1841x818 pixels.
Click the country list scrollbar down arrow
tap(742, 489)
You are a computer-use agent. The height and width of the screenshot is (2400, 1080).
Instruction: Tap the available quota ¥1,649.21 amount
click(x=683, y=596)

Work task:
Repeat the material above in full, quoting it exactly.

Exercise result:
1841x818 pixels.
Click the country list scrollbar down arrow
tap(742, 489)
You are a computer-use agent. The height and width of the screenshot is (2400, 1080).
Instruction: Tap the available quota ¥1,649.21 amount
click(x=683, y=596)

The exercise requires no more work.